What makes you feel good? The answer is different for each one of us. For some, it’s a wonderful meal. For another, it’s accomplishing a big goal at work or finally reaching a new milestone in a weightless or wellness journey. These most sought-after moments are so very sweet, yet so fleeting. The unfortunate part of a glorious high is a looming low, and when we fall from our moment of magnitude, many times, we feel more powerless than ever.

How many times have you felt a sense of loneliness or emptiness after a big, much anticipated event is over? We spend much of our lives planning for moments in time that we believe will make us happy. We look forward to that particular date on the calendar, maybe we even circle it, put it in our planners—annotate it in a special way. The hours leading up to the event are flush with anticipation— the preparations are accomplished, the time has come and we’re ready to go! We enjoy the experience, soaking in each moment of it, feeling anxious about its impending end, and after its over, then what?

 We’re drift back into feeling ‘normal’— many times, bored, agitated, annoyed or otherwise. In those ‘in-between’ times, we are continually asked ‘what makes us happy?’ Sometimes internally and often times by others— family, friends and lovers alike— want to know what it is that will help cultivate our own joyful existence; especially when they sense that we are suffering. It’s wonderful to know that they care, but as much as they want to help, it’s just not up to them. We know deep down that we’re in charge of our own happiness, but we become disenchanted with our ‘normalcy’.

Instead of being able to ride the waves of high moments into our everyday existence we tend to look for substitutes for immediate satisfaction. As we know, those ‘quick fixes’ are undoubtedly less gratifying, but we feel they are necessary. Instead of allowing ourselves sudden, serendipitous bursts of joy, we seek it out in opportunity. Opportunities that are usually less than stellar options for our overall health and happiness.  
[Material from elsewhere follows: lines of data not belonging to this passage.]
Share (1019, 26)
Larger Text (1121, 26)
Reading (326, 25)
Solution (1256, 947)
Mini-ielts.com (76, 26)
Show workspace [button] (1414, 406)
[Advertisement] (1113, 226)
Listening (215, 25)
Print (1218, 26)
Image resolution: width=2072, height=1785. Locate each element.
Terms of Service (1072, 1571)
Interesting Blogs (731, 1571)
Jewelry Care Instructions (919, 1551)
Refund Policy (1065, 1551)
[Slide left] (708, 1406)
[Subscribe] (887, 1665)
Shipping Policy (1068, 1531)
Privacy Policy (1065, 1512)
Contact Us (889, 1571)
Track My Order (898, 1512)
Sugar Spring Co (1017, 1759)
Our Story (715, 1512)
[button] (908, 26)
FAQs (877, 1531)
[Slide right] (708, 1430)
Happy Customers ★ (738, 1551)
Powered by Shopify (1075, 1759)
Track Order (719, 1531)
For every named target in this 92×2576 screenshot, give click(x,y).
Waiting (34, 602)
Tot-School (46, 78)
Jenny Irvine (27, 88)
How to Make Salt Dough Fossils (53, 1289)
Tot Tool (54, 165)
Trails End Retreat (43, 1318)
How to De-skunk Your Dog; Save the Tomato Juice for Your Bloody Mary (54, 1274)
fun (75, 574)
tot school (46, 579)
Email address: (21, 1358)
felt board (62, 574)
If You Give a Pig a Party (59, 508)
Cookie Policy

So what do we do? Beyond recognizing the difference between true bliss and quick-fix feel-goods, embrace the fact that you’re not always going to feel complete satisfaction in every moment. Need more of a reason to believe that? How would you know and appreciate joy without experiencing sadness too?

The path to embracing impermanence is cutting out those gratuitous, quick bursts of self-satisfaction by swapping them out for practicing being grateful. Finding beauty in the mundane, but fascinating moments that make up our unique existence.  On a day that you feel that you’ve accomplished nothing, remember, you’ve made it through every single second of every single day of your whole entire life. There are always things for us to be grateful for; the key is to recognize them.

Finding those truths, our own personal ‘pick me ups,’ will allow the opportunity for light to shine in on darker days. Happiness can then become a quiet reminder of peace within moments of pleasure, instead of a determined destination we’re striving for. When we allow ourselves the opportunity to experience every aspect of our journey, our appreciation for all moments can flourish through eyes, mind and body that embrace life as a whole, not by the sum of its parts.